Last week in an interview with ESPN, USC Coach Lane Kiffin said he’d received death threats from Tennessee fans when he departed Knoxville to take over as Trojans Coach. He claimed that many of the threats came after his cell phone number and address was posted on the web.
The pressure was apparently so intense from fans that Kiffin had three police officers stationed outside his family home after he announced he was leaving for USC.
This week the KNOXVILLE NEWS-SENTINEL reports that murderous missives have continued, thanks to Vols fans’ ingenious employment of 1980s technology.
Kiffin recently said on national television that he and his family had received death threats from fans irate about his departure.

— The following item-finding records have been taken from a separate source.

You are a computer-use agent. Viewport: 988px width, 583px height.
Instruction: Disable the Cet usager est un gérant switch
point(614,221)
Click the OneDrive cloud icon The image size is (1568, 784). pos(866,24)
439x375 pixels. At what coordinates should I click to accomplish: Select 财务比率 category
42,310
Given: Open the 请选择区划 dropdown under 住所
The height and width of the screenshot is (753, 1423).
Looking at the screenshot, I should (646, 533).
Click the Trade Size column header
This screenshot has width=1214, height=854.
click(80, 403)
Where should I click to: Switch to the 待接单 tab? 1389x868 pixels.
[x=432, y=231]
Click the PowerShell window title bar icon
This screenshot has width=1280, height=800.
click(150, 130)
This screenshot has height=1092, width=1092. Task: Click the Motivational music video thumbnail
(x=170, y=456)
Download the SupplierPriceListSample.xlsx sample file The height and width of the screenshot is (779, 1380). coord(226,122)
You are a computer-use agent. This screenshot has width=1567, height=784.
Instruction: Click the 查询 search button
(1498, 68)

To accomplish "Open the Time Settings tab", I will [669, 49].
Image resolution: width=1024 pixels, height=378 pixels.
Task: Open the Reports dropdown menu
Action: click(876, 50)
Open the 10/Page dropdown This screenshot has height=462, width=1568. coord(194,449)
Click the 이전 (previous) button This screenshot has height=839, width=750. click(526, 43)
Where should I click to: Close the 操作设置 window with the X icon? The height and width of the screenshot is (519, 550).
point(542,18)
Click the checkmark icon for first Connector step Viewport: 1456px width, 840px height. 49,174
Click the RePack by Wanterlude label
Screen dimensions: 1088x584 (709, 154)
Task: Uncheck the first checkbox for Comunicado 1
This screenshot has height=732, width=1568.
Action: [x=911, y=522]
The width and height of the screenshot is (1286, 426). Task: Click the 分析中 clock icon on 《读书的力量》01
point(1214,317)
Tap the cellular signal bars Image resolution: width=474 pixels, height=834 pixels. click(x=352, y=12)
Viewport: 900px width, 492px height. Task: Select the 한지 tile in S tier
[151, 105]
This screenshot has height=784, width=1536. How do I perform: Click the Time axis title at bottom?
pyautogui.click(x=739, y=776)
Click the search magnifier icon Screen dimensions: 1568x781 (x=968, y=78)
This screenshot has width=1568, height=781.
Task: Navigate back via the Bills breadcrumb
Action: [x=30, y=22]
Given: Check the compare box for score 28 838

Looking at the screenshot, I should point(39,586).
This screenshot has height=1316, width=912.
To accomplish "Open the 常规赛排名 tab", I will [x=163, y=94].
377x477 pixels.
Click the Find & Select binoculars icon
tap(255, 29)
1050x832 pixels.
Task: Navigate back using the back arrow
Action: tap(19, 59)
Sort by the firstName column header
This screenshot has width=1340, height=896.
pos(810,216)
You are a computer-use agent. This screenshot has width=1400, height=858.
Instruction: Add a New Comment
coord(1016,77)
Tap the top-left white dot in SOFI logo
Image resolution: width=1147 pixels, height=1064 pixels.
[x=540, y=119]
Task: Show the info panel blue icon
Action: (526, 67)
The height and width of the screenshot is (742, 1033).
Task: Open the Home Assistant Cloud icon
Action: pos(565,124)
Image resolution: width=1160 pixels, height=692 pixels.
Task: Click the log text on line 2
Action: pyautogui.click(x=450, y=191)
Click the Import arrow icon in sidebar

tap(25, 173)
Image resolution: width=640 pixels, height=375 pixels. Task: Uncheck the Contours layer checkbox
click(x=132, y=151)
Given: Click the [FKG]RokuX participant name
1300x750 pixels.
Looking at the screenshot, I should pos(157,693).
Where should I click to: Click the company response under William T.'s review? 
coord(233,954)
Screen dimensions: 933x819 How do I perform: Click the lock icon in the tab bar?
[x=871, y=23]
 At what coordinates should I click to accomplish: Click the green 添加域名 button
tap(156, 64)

For the most part, he said, those threats have stopped.
“We still get an occasional fax or a message sent this way,” Kiffin said, “but those are a handful of people that I don’t think represent the majority of people there, who are great people.”
What’s amusing is that something Tennessee Athletic Director Mike Hamilton recently said seems to bother Kiffin more than threats made on his life. From Dave Hooker of the News-Sentinel:
Yet Kiffin seemed confused - and perhaps a bit dismayed - by UT athletic director Mike Hamilton’s public claim last month that Kiffin wasn’t a “good cultural fit” at UT.
“I don’t really know exactly what that means,” said Kiffin, who was UT’s coach for just 14 months. “I don’t think at the end of day that has anything to do with whether you score points or whether you win games. Where you’re from? I don’t know. That’s just my opinion.
Now here’s a very telling comment from Kiffin in his interview with ESPN:
They weren’t burning couches when coach (Pete) Carroll left, and he won two national championships. I joke sometimes that imagine if we’d actually won some championships down there what they would have done.”
Actually coach, they probably would’ve done nothing. Vols fans didn’t go nuts because they thought they were losing a great coach. They went nuts because you were a “yankee” and made no effort to assimilate. In fact, as your UT players have revealed, you went out of your way to actively resist local and team customs.
On top of that, you conducted yourself like an arrogant ass in public and misrepresented your commitment to the university.
Vols fans invested emotionally in what you were soliciting despite their instinctual trepidation, which we now know turned out to be well-founded.







5:31 pm on February 24th, 2010
So true, the moment I heard UT was experimenting with new uniforms and helmets, under emphasizing the color orange, I knew he didn’t fit. I’m no Tennessee fan, but I know enough of them to know that you don’t mess with their pukey orange.
5:58 pm on February 24th, 2010
Obama Sucks
6:20 pm on February 24th, 2010
Very clever.
12:01 am on February 25th, 2010
These f***in hillbillies need to get over it.
12:23 pm on February 25th, 2010
Brooks, relax. Lane Kiffin went to the University of Tennessee and he almost brought winning tradition back to the folks in Knoxville. You can’t truly hate someone without caring for them first. The Tennessee fans started to love Lane Kiffin cause he was clearly going to turn that program around, the man can recruit. He was offered his literal dream job though and this world is all about opportunities. I see nothing wrong with what Lane Kiffin did, moving up in this corporate world.
1:14 pm on March 14th, 2010
“Vols fans invested emotionally in what you were soliciting despite their instinctual trepidation, which we now know turned out to be well-founded.”
Yeah, that justifies threatening to murder him and his family.
Loyalty in all facets of sports, collegiate or otherwise, by and large, is dead. It’s a business.